Я был десятилетним пацаном и мало что соображал тогда: я даже гордился тем, что вот мой отец будет теперь жить на Западе, станет оттуда помогать нам с матерью, а потом, когда она поправится, мы тоже уедем к нему. Помню, я как дурачок все какие-то заказы ему делал: пришли мне джинсы, пришли мне «Монополию», пришли крутые кроссовки… У матери был рак груди, обширный, с метастазами. Одну грудь ей отрезали и выписали, то есть списали домой умирать. Тут ей кто-то посоветовал лечиться дальше голоданием. Она поверила и принялась голодать. Она голодала сорок дней по системе Николаева. Слыхали о таком методе?
— Да. Юрий Сергеевич Николаев, «Голодание ради здоровья». Я даже знаю, что автору сейчас около девяноста лет, и он все еще сохранил интеллект и здоровье благодаря своей методе. А вашей матери голодание помогло?
— Помогло, и еще как! Метастазы рассосались, наступила ремиссия, как сказали врачи. Она бы и сейчас жила, если бы не предательство отца. Он ведь морочил ей голову, врал, что выедет на Запад, заработает денег на лечение и вызовет нас. А потом он, сука, не только вызова не прислал — он ни одного письма нам не прислал за все эти годы и ни разу не позвонил! Сначала мать все ждала и надеялась. Она даже помолодела и похорошела. Она такая красивая была, моя мама. Знаете, ее ведь и с одной грудью замуж звали — это потом, когда надежды на отца уже не осталось. Бабушка, она к нам переехала, чтобы за матерью ухаживать — между прочим, мать отца! — так вот, бабушка ее уговаривала забыть отца и снова замуж выходить. За ней ухаживали, предложения ей делали… А она не пошла ни за кого, хранила верность этому придурку…

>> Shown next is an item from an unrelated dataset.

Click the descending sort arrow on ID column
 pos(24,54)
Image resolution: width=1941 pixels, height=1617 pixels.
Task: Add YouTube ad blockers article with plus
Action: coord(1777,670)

— Иван Викторович, ну зачем же так? Он ведь мертв.
— А я ему ни живому, ни мертвому не прощу того, что он сделал с матерью! Да вы не думайте, убивать я его не собирался… Ну разве что сразу после похорон мамы были у меня такие мысли. Она ведь тяжело умирала и умерла прямо у меня на руках.
— К ней вернулась болезнь?
— Да. Когда она второй раз снова пережила его предательство. Понимаете, она со временем поняла, что отец нас бросил и не вернется, но у нее были всякие успокаивающие фантазии на его счет: вдруг он ужасно бедствует и стыдится из-за этого нам писать? Или тоже заболел? Ну всякое такое, что там женщины придумывают, когда любят безответно… А знаете, когда к ней вернулась болезнь? Когда через пять лет после его отъезда один знакомый был в командировке в Западном Берлине и случайно встретил отца на просмотре нового советского фильма в Доме дружбы при нашем посольстве. Этот наш знакомый подошел к нему, заговорил, и отец сказал ему, что у него теперь новая жизнь, новая семья, а нам он, конечно, станет помогать, но только тогда, когда ему позволят обстоятельства. У таких, как мой отец, обстоятельства почему-то всегда складываются в их пользу… Он тут хоть пособие получал, а мы там чуть не голодали втроем. Мать работала дома, на машинке печатала: день и ночь этот пулемет стучал, нам хлеб зарабатывал. Матери нужно было усиленное питание, витамины, фрукты, а она беспокоилась только о том, как бы успеть меня на ноги поставить. Думаю, она из чувства долга жила — ради меня. Дотянула меня до окончания школы — и все, силы у нее кончились, за три месяца сгорела. Бабка моя, та покрепче оказалась. Ух как она хлопотала, чтобы выставить меня за границу, к отцу! Мать с нее тоже слово взяла, что она постарается отправить меня к отцу.
— А ваша бабушка жива?
— А чего ей сделается, живет! Отец все ждал, когда ему «обстоятельства позволят» матери помочь, а вот вы взгляните-ка! — Иван пошарил во внутреннем кармане куртки, достал из него какие- то бумаги и кинул их через стол Апраксиной. — Мои «обстоятельства» вы знаете, а это вот моя помощь бабушке! Обстоятельства ему мешали…
Апраксина взяла в руки пачечку небольших бумажек, скрепленных канцелярской скрепкой: это были почтовые квитанции на бандероли, отправленные в Ленинград, СССР.